Folk Songs of the British Isles, Yugoslavia and Estonia
The Ashburton Singers presented a programme of ballads and folk songs arranged for choir by Vaughan Williams, Holst and Stanford, including the well-known Northumbrian songs Bonny at Morn and Dance to your Daddy, the stirring Irish ballad The Sword of Erinand the lovely Cornish tune I love my love.
Also on the programme, in an arrangement by the Hungarian composer Matyas Seiber, were Yugoslav folk songs depicting a fairy-tale rose growing in a green mountain valley and the horsemanship of the dashing Hussars.
Veljo Tormis, the celebrated Estonian composer, wrote choral works based on the folksong and poetry of languages that are now disappearing or extinct. His mesmeric and unusual settings are instantly appealing. In the programme were Estonian Wedding Songs, Roundelay and Russian Sailor’s Song.
Saturday 7th July 7.30 pm
St Michael’s Church, Ilsington
Entrance free; Retiring Collection
Saturday 14th July 7.30 pm
St Lawrence Chapel, Ashburton
Entrance free; Retiring collection
Joseph Haydn
Joined by organist Ian Curror and a string orchestra led by Susan Smallshire, the Ashburton Singers directed by Bridget Ansell performed Haydn Little Organ Mass and Rheinberger Stabat Mater
Haydn’s Missa Brevis Sancti Johannis de Deo, known as the Little Organ Mass, was composed in the mid-1770s for the Brothers of Mercy who ran the hospital in Eisenstadt, where Haydn lived while employed by Prince Esterhazy.
Intimate and short, with some movements less than a minute long, this cheerful work is full of expressive melody and quiet reverence. It is scored for solo soprano, a four-part choir and modest orchestra with an organ, which has a charming solo in the Benedictus.
******************************
## TASKS AND EXERCISES:
A: Rewrite the paragraph of the concert notes beginning "Veljo Tormis, the celebrated Estonian composer" as a short bulleted list that keeps its main facts.
B: Copy the passage of the concert notes starting at "Folk Songs of" and ending at "Russian Sailor’s Song.".

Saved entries
******************************
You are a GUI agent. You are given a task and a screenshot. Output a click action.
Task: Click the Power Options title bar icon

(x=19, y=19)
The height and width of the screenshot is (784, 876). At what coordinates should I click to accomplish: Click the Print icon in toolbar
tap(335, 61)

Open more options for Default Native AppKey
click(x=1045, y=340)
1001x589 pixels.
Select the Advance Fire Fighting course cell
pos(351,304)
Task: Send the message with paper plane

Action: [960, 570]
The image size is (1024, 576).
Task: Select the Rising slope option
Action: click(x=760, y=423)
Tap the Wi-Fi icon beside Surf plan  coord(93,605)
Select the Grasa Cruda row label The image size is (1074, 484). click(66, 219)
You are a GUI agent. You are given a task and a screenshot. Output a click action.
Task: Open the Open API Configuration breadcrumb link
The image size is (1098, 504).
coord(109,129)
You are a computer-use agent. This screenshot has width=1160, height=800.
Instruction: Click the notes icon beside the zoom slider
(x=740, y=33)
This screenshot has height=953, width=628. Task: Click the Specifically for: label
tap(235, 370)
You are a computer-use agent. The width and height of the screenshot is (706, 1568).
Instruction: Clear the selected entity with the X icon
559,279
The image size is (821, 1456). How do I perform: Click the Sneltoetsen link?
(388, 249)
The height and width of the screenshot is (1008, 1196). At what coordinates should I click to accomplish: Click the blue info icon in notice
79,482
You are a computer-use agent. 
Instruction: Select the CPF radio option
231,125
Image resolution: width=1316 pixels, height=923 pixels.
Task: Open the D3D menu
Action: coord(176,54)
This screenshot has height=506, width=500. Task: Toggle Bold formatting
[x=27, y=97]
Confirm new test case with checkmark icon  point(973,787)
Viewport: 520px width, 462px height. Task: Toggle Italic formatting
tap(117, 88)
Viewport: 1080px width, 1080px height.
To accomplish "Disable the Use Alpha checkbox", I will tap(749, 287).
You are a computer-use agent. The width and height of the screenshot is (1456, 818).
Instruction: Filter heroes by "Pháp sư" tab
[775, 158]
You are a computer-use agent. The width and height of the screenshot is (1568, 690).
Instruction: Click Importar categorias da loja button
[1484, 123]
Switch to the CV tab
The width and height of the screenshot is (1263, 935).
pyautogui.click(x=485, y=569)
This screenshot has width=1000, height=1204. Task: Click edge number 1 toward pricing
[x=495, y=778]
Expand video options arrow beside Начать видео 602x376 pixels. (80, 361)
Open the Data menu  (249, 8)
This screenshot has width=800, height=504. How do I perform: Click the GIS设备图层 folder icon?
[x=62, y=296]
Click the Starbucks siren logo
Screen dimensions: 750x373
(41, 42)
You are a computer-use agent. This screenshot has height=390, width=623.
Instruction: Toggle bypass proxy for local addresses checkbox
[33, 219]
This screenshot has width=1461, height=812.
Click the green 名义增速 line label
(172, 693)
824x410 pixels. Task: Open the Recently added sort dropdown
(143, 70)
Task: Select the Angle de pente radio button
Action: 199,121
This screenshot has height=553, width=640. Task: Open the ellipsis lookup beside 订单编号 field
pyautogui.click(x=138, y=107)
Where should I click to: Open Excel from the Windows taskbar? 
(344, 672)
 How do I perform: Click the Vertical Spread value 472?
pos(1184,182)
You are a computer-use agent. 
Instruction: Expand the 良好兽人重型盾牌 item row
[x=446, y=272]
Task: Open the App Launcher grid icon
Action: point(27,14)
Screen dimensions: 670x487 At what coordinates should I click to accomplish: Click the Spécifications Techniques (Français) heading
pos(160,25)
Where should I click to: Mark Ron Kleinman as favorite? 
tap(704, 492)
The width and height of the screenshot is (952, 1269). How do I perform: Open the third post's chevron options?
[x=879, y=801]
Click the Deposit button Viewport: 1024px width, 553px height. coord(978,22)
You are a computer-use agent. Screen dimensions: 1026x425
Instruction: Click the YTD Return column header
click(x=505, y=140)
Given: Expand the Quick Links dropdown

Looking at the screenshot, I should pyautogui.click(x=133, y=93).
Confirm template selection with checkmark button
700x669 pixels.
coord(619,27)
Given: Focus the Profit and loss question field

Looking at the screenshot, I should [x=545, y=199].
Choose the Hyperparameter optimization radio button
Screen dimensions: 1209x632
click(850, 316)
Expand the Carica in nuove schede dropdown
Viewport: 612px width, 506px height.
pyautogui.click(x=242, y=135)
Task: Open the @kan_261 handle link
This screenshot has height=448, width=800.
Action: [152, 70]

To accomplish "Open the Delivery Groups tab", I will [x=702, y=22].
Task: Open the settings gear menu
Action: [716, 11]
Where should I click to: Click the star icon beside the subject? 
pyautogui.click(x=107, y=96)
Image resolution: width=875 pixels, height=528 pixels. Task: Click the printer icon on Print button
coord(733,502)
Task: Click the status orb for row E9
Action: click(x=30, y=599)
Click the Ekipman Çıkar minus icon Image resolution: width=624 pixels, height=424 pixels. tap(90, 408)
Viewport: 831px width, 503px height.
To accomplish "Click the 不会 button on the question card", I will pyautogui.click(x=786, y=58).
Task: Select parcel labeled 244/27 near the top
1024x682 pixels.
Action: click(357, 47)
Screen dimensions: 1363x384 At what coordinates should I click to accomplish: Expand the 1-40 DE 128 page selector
******************************
## ANSWERS PER TASK:
A:
- Veljo Tormis was a celebrated Estonian composer.
- He wrote choral works based on the folksong and poetry of languages that are now disappearing or extinct.
- His settings are mesmeric, unusual and instantly appealing.
- The programme included Estonian Wedding Songs, Roundelay and Russian Sailor’s Song.

B:
Folk Songs of the British Isles, Yugoslavia and Estonia
The Ashburton Singers presented a programme of ballads and folk songs arranged for choir by Vaughan Williams, Holst and Stanford, including the well-known Northumbrian songs Bonny at Morn and Dance to your Daddy, the stirring Irish ballad The Sword of Erinand the lovely Cornish tune I love my love.
Also on the programme, in an arrangement by the Hungarian composer Matyas Seiber, were Yugoslav folk songs depicting a fairy-tale rose growing in a green mountain valley and the horsemanship of the dashing Hussars.
Veljo Tormis, the celebrated Estonian composer, wrote choral works based on the folksong and poetry of languages that are now disappearing or extinct. His mesmeric and unusual settings are instantly appealing. In the programme were Estonian Wedding Songs, Roundelay and Russian Sailor’s Song.